I was still in my room on the sixth floor of the Marriott when the first jet hit the north tower. I had planned to cover a 9:30 session and one at 11 before checking out and taking the 2:30 Delta shuttle back to Washington, D.C. that afternoon.

I left my room immediately after the explosion, when I went to the window and saw cars swerving to avoid pieces of
concrete raining down on West Street. I remember passing Dick Berner and Joel Prakken in the lobby and may have said
something to them but mostly I remember crossing the street and looking for a phone in the lobby of the building opposite the Marriott. I called my husband to let him know that a plane had hit the World Trade Center and that I was
safe and would try to get home soon.

Probably that was around 9 so I must have been just across the street when the second attack occurred. I know the jet
came from the right, but it sounded as if was flying over my shoulder. Everyone uses the same words to describe that moment:
horror, utter disbelief. I know that I screamed and ran back, towards the river. I knew what I had seen slam into
the south tower was a jet, and that there were people in it. Sometime later I heard that planes had been hijacked from
three airports, but at that moment I thought simply "attack." I know that in choosing the route south, and
sticking by the water, I was prepared for the possibility of another attack.

I moved steadily south, to get away from the epicenter and because I could not stand to look at the burning towers for
very long. There is no memory from that morning more painful than the sight of men jumping from the top floors of the
north tower. When the south tower fell I probably was some blocks away, by the river, and I did not need to look back to know what that roar meant. For the first time I glanced at my watch: 10 o'clock. I wrote that down on a piece of paper, as if it
would help me make sense of the chaos later. A policeman said the area ahead was safe, far from any buildings, and I found I was standing by an old fort, with deep windows cut into the stone. It must be right in the middle of Battery Park. When the north tower collapsed, I was with four other people and we all jumped up into the window opening to avoid the second cloud of ashes and
debris. Two of my companions turned out to be, not New Yorkers, but NABE members; Jamie and Tyler, who work with
Mary Ann Greenwood of Fayetteville, Ark. It was really comforting to talk to them and know that we were all looking
for a way out of Manhattan, to go home to our families.

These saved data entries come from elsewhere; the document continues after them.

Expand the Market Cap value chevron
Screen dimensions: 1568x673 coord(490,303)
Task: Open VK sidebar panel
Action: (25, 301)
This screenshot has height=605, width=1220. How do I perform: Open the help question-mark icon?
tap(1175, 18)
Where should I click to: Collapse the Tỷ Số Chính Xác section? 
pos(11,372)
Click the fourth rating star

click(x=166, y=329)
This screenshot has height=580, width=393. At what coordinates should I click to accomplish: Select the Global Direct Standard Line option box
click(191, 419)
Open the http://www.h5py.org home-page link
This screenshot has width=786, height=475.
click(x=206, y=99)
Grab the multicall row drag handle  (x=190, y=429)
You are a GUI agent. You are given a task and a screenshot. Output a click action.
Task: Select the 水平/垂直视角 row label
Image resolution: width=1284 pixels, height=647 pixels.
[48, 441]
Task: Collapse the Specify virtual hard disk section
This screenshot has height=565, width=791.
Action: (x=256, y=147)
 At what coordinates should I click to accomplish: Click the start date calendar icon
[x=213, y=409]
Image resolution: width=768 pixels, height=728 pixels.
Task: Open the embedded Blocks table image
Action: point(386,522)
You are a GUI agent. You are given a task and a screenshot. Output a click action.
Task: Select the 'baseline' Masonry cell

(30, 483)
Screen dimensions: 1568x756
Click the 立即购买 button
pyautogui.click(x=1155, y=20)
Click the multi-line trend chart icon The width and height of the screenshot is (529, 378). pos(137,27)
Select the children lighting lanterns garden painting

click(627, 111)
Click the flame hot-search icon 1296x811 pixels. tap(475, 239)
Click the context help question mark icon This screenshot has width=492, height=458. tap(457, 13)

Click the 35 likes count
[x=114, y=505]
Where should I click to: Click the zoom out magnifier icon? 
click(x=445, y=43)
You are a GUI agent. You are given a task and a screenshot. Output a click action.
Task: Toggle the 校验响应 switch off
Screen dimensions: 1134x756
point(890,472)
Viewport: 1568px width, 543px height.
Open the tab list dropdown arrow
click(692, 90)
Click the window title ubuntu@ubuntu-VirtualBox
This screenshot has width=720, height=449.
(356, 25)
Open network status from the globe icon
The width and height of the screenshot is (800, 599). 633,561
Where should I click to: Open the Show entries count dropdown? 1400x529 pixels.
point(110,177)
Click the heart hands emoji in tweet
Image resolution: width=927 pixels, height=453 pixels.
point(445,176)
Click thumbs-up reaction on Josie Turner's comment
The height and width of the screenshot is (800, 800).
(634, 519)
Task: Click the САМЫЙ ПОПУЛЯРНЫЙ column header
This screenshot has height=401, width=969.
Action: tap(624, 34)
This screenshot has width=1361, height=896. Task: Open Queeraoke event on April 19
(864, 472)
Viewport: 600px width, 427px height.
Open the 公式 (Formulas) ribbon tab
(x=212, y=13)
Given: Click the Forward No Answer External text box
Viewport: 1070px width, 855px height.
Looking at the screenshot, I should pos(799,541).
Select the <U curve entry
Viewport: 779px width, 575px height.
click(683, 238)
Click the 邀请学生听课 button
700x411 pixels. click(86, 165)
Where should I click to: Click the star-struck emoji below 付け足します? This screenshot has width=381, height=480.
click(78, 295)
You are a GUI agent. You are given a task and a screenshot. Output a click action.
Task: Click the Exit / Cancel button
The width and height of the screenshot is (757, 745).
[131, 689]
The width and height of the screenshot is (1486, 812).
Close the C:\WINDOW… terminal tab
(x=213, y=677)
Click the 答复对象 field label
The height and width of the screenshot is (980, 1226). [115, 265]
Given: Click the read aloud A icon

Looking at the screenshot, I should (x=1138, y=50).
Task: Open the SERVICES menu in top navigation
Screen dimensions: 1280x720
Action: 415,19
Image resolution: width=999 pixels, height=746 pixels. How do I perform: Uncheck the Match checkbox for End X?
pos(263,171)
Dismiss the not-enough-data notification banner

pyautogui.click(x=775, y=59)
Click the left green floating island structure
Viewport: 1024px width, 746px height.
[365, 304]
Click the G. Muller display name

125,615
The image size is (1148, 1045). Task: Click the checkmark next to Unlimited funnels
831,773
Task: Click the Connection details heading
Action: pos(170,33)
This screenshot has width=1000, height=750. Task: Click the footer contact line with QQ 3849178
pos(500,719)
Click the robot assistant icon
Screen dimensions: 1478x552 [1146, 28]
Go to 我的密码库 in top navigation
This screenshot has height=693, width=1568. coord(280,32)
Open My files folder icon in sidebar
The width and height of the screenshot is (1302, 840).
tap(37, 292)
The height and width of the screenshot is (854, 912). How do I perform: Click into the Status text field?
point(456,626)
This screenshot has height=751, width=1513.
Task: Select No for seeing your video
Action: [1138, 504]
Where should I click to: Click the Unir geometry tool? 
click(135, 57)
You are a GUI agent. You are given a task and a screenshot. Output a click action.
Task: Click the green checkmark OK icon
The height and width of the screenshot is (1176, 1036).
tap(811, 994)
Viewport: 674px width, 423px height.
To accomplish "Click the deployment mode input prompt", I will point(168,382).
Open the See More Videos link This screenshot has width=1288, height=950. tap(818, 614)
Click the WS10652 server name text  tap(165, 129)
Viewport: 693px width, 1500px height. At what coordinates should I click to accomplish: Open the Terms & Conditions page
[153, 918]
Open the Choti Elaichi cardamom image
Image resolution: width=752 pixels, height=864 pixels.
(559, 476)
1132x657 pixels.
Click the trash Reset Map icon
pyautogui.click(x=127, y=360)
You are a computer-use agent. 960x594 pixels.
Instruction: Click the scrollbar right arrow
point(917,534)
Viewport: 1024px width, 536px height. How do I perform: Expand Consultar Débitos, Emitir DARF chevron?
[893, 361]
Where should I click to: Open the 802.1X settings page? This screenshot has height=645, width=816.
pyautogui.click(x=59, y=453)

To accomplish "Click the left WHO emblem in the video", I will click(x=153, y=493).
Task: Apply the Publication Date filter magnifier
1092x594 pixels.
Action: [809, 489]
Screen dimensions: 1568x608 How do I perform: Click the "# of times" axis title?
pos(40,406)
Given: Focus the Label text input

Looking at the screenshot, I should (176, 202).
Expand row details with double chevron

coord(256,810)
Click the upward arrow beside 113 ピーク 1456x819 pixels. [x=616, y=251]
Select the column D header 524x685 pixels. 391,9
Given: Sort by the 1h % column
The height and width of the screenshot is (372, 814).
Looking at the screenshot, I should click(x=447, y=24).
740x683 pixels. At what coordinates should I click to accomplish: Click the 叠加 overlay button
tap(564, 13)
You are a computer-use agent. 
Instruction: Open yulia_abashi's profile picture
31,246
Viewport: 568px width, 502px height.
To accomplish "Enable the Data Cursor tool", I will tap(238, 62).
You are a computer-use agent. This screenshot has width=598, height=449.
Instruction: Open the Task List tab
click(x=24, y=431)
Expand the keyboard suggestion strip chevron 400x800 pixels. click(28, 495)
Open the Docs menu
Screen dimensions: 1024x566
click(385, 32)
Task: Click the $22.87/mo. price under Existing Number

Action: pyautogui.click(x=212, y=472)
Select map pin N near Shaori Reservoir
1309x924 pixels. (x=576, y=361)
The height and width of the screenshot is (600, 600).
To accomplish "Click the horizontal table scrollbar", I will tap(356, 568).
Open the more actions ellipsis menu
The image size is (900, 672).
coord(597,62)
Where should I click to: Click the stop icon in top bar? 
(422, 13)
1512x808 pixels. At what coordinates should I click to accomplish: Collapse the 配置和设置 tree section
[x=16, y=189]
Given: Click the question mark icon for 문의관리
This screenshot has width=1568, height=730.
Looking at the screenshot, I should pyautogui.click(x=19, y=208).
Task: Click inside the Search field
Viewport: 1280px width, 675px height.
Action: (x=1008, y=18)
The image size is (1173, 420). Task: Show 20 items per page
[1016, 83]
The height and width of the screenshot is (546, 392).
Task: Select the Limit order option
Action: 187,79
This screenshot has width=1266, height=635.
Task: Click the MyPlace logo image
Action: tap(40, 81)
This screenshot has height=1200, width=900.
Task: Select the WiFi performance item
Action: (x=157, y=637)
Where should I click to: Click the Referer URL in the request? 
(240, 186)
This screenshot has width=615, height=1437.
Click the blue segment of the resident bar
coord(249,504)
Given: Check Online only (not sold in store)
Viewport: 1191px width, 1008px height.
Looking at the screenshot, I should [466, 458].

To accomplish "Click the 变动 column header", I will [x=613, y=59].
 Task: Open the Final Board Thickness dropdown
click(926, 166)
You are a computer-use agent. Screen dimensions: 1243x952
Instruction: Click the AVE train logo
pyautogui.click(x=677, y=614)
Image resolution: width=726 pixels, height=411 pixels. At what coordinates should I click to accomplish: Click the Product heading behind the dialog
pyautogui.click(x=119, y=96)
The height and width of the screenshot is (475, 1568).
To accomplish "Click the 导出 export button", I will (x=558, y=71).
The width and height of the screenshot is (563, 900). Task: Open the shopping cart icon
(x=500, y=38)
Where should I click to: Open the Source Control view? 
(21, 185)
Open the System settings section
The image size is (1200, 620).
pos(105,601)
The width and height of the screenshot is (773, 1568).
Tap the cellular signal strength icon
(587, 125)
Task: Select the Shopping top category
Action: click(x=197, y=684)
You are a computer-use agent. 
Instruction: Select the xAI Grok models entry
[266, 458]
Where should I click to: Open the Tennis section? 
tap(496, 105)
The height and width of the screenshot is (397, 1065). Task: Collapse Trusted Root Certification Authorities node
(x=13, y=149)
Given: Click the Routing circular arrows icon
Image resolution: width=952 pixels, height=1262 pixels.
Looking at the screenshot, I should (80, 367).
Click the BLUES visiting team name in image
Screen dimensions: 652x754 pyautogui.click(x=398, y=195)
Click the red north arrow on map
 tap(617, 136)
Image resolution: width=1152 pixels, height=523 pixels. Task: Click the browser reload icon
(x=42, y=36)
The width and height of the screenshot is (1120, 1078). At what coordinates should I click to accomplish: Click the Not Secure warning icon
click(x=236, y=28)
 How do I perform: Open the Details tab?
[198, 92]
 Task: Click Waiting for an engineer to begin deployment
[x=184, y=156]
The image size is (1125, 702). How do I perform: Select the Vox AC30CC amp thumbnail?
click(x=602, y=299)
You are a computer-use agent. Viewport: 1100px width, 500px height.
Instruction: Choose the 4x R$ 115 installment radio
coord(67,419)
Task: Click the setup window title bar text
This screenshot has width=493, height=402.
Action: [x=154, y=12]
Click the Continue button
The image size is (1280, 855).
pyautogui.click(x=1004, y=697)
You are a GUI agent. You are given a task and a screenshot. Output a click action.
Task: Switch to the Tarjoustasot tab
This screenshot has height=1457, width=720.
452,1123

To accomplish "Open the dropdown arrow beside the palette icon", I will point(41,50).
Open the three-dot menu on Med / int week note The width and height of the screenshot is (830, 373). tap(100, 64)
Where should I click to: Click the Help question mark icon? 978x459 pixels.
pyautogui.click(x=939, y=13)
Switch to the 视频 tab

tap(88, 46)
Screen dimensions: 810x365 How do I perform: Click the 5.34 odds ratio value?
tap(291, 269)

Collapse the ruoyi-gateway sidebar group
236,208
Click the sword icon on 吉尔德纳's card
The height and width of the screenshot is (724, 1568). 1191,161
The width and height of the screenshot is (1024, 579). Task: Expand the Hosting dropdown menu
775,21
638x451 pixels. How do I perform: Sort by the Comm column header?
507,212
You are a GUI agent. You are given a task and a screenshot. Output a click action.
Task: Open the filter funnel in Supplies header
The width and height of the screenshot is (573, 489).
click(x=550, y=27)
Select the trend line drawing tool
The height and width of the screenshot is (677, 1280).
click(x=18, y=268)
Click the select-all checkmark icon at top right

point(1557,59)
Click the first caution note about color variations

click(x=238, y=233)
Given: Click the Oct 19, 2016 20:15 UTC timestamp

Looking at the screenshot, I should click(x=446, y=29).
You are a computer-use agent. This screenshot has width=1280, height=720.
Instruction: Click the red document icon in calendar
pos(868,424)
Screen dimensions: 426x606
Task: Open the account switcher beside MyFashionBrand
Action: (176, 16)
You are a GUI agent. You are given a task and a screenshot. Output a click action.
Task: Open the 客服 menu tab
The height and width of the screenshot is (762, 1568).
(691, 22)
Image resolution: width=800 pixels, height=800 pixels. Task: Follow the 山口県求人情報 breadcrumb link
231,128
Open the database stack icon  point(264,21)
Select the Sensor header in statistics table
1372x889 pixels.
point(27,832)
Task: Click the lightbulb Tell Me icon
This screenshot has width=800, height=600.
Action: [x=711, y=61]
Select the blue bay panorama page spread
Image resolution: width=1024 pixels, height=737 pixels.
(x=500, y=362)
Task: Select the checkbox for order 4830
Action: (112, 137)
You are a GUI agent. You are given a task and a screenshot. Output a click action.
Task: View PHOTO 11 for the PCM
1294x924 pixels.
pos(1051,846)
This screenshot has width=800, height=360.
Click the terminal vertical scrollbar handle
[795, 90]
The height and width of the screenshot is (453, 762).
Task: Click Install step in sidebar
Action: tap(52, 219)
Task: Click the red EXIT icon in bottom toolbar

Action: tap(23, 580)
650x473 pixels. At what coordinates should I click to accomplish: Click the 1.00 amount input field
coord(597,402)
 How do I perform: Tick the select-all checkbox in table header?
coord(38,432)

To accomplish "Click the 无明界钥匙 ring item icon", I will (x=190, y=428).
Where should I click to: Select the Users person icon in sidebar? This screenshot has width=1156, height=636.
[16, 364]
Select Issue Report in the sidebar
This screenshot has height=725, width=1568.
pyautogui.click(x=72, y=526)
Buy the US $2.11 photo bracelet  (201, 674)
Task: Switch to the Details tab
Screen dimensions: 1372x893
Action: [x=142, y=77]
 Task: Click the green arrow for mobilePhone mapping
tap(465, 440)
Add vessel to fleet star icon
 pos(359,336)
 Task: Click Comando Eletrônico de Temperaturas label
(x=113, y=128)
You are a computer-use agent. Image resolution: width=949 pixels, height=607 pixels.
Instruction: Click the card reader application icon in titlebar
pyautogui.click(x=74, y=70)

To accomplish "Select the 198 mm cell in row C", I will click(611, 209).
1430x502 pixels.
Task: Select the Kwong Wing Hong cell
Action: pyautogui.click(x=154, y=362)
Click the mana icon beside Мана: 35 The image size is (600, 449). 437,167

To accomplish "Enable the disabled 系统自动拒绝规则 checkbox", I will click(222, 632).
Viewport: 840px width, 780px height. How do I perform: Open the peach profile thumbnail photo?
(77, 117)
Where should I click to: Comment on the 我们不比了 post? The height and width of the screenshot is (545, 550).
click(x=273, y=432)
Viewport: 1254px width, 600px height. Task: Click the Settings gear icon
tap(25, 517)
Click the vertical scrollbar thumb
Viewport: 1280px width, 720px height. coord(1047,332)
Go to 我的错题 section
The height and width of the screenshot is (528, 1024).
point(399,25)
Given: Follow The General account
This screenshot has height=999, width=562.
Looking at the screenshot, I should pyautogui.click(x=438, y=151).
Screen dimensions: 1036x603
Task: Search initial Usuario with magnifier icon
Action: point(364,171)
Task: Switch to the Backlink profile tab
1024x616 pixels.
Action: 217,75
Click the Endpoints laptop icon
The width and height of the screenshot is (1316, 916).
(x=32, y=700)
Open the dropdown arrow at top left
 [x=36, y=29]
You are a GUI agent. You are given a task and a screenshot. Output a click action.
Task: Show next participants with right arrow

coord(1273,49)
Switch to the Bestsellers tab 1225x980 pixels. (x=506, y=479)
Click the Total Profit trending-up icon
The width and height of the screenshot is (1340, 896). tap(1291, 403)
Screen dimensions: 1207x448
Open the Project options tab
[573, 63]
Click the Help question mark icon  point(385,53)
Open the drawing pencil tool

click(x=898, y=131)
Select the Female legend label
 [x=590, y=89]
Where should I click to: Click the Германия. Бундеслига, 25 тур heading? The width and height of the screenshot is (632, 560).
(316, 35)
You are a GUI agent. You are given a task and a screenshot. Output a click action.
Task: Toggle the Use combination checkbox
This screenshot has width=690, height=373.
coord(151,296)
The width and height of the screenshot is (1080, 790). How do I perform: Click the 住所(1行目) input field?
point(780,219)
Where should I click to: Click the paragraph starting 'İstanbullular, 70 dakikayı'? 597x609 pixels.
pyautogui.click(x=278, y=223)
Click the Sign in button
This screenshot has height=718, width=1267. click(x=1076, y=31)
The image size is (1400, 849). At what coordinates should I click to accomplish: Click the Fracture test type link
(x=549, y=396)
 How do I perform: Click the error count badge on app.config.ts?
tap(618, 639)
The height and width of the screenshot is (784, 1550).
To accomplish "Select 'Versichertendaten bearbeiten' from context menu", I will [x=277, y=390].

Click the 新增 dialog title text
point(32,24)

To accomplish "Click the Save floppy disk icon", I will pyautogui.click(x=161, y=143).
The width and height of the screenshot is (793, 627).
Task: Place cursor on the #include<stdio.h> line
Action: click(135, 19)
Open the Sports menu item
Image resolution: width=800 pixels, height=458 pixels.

For us, that came in the form of a ferry to Jersey City. What an incredible sight, the skyline of lower Manhattan,
with smoke where the twin towers had stood, and the Statue of Liberty on our right. Eventually we found our way home. In Jersey City buses took us to Newark Penn Station. I got on a train to Trenton and Jamie and Tyler located a friend who was driving down from Maine. I had expected that D.C. would be shut tight, like Manhattan, and that I would spend the night in Philadelphia
but in Trenton I found the Metroliner was going directly into Union Station. Some time around 4 I finally got through
to D.C. on someone's cell phone.

I did not know any of the more than 6,000 people who perished in the twin towers. The people trapped in the top
floors, the brave fireman who went in, they were all strangers. But not a day goes by that I don't think of them.

Diana I. Gregg
BNA Publications
Washington, D.C.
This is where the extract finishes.